Remembrement du bureau de la CCIM ce dimanche : Vers la confirmation de Madiou Simpara comme président La demande de mise en liberté provisoire de Bathily rejetée pour la 3e fois


 

Pendant que Madiou Simpara s’apprête à monter au “trône”, son prédécesseur, Youssouf Bathily, lui, semble avoir pris un long bail avec la Maison centrale d’arrêt de Bamako (MCA).
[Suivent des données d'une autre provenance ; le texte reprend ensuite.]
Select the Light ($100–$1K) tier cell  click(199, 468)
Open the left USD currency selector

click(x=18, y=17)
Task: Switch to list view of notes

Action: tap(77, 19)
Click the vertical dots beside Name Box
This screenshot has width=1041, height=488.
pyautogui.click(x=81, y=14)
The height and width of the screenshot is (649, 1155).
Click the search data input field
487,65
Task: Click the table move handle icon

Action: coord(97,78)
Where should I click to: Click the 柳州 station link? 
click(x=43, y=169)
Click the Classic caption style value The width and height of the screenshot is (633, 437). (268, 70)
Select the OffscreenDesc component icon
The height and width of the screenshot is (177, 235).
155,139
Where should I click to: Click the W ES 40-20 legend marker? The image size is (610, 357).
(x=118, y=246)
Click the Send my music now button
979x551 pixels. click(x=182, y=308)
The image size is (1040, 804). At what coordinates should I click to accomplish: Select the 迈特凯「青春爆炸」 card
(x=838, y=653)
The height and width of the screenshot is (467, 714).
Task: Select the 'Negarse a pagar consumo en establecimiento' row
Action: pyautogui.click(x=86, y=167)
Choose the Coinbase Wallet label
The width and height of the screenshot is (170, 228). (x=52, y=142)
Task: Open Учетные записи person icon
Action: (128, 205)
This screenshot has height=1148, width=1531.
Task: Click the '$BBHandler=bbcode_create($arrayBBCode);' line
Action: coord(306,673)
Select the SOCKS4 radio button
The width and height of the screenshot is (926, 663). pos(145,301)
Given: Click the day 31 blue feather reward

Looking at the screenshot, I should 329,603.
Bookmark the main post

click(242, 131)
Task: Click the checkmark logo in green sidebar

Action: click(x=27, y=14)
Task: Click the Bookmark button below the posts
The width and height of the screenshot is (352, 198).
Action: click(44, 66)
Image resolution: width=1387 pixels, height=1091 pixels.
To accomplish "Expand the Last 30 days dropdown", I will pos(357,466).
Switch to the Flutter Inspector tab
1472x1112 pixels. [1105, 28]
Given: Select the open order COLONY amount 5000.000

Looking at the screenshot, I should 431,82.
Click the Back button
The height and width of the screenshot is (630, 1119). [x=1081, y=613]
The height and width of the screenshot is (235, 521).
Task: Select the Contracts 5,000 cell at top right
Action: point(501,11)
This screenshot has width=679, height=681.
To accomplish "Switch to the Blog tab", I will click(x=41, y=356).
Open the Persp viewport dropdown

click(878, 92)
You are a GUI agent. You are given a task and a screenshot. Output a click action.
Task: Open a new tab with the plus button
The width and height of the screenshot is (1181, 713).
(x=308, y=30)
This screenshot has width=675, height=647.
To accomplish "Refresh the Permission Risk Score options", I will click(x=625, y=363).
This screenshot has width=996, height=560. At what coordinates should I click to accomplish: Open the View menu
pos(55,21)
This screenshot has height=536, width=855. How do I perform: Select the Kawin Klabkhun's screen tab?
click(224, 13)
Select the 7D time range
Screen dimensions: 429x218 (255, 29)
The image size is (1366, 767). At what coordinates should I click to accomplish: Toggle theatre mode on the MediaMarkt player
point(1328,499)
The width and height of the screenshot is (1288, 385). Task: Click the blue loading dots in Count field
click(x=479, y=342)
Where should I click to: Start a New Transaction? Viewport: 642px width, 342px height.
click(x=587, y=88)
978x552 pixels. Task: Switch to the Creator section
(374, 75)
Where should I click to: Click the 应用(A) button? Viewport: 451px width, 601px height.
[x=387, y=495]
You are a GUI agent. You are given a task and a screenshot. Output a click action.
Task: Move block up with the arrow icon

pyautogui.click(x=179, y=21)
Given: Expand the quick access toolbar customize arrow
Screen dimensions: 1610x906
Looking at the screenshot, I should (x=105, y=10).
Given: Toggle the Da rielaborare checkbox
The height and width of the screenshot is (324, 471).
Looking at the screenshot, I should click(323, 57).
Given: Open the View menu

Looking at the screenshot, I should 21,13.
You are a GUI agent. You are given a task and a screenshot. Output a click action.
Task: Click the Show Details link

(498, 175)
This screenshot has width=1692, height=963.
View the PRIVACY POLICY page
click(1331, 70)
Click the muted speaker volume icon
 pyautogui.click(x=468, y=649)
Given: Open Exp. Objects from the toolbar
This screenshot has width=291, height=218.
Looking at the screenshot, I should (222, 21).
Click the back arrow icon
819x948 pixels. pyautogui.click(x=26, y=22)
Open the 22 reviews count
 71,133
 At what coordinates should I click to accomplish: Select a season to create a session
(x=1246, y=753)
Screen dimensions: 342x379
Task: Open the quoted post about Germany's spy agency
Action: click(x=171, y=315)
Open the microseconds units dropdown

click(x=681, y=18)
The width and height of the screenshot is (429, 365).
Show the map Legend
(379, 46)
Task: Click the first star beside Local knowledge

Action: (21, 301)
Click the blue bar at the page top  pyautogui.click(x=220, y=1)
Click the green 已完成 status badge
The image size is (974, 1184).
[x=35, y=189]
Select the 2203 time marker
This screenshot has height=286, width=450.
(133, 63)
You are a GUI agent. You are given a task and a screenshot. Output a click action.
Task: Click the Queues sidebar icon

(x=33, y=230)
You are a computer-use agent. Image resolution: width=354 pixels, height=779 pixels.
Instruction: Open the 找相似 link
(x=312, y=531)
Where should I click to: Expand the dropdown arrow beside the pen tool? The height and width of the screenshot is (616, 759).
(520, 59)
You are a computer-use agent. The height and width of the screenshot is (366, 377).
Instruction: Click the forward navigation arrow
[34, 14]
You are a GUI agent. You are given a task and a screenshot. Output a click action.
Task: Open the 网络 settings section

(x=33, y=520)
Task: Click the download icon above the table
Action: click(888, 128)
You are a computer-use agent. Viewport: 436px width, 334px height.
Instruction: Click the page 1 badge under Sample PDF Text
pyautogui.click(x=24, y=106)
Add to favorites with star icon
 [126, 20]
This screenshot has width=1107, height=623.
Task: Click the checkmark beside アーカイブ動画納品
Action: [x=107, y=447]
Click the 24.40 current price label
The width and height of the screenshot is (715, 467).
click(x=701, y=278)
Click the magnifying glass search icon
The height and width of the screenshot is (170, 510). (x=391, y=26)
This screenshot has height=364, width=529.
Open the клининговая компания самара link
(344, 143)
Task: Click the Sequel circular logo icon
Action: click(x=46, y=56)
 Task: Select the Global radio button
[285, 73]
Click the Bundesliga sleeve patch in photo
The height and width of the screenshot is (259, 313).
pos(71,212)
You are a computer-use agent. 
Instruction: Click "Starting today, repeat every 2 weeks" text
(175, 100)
La justice vient de rejeter pour la troisième fois sa nouvelle demande de mise en liberté provisoire.

 

Sauf retournement de dernière minute, le 1er vice-président de la Chambre de commerce et d’industrie du Mali (CCIM), l’opérateur économique Madiou Simpara, devrait succéder ce dimanche à Youssouf Bathily, le président en titre de l’institution consulaire, placé sous mandat de dépôt pour un présumé détournement du fonds Covid-19 pour un montant de plusieurs milliards de FCFA mis à la disposition de la CCIM par l’Etat pour l’achat de masques dans le cadre de l’initiative “Un Malien, un masque”, lancée par le gouvernement sous feu le président Ibrahim Boubacar Kéita pour contrer l’épidémie de coronavirus au Mali.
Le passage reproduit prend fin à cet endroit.